Exercise material ->
################

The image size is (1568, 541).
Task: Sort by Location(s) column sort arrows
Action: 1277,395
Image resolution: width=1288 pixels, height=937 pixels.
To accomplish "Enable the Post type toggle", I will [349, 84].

################

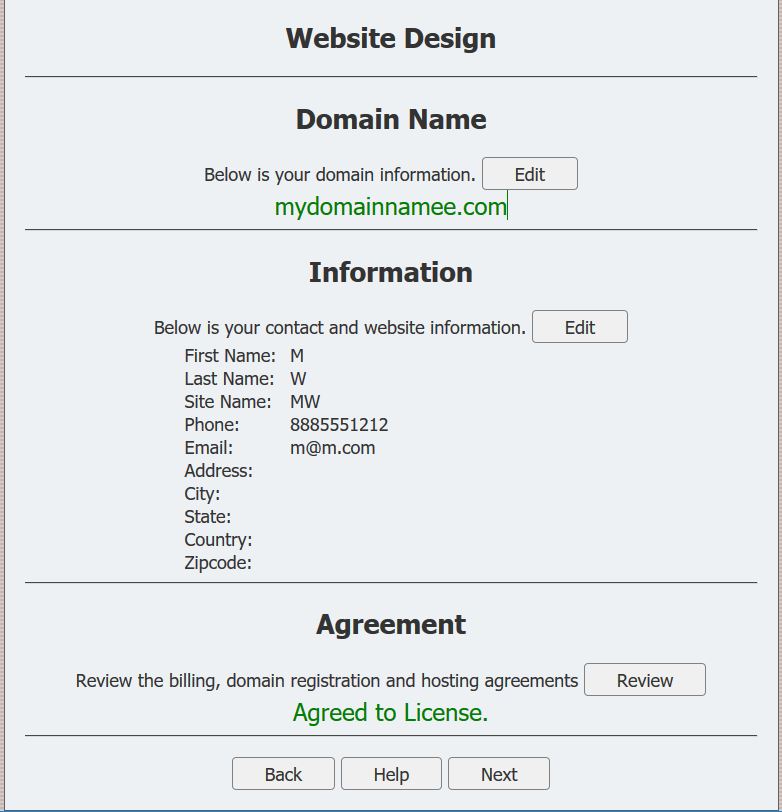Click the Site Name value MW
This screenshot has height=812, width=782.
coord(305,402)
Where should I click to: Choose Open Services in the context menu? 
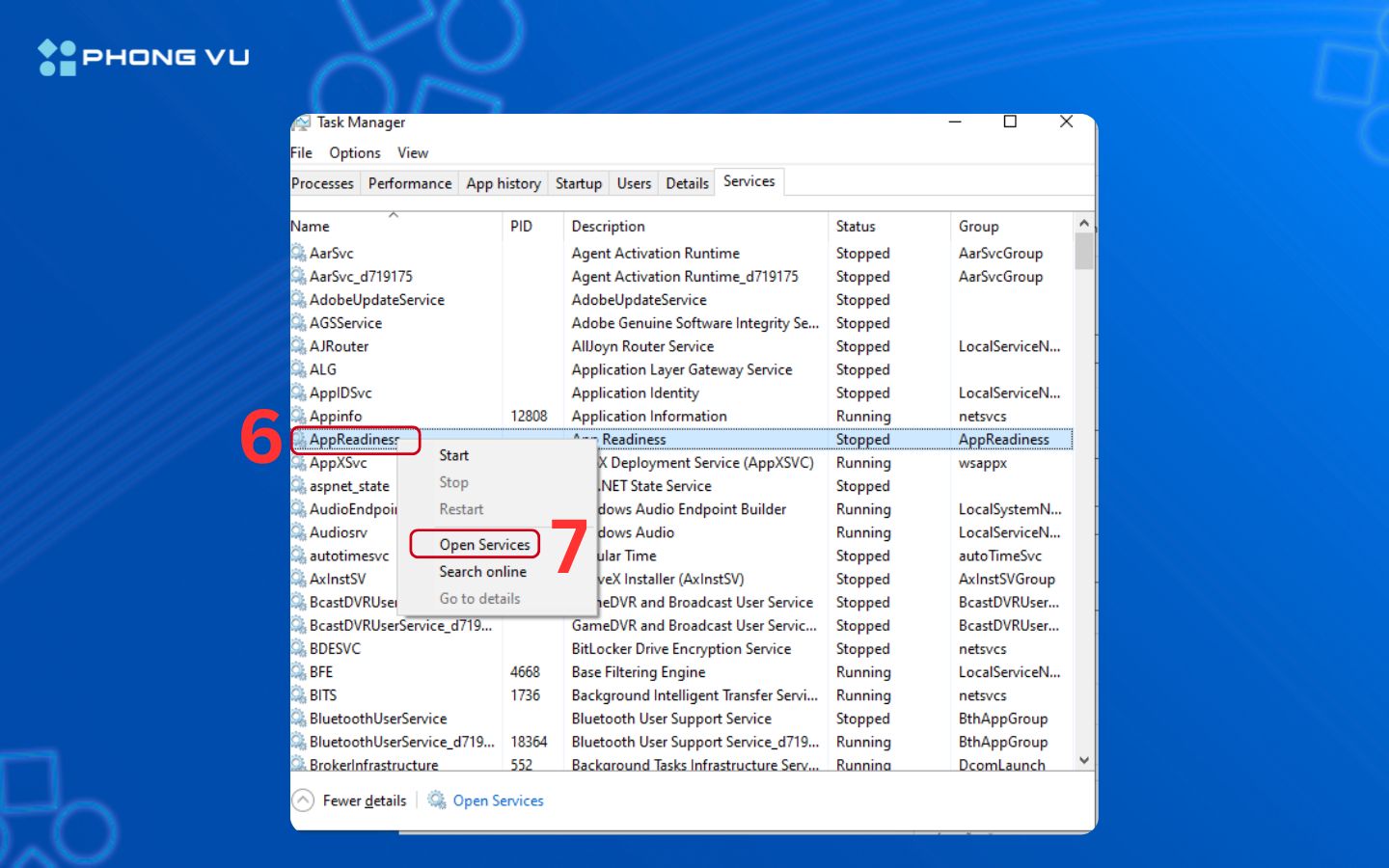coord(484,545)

################

Task goal -> Please rewrite the entries from the line with "Click the Site Name value MW" up to and including the line with "coord(484,545)", swapping "context menu" for "right-click menu" and keeping everything else the same. Leave the pictures out.

Exercise result ->
Click the Site Name value MW
This screenshot has height=812, width=782.
coord(305,402)
Where should I click to: Choose Open Services in the right-click menu? 
coord(484,545)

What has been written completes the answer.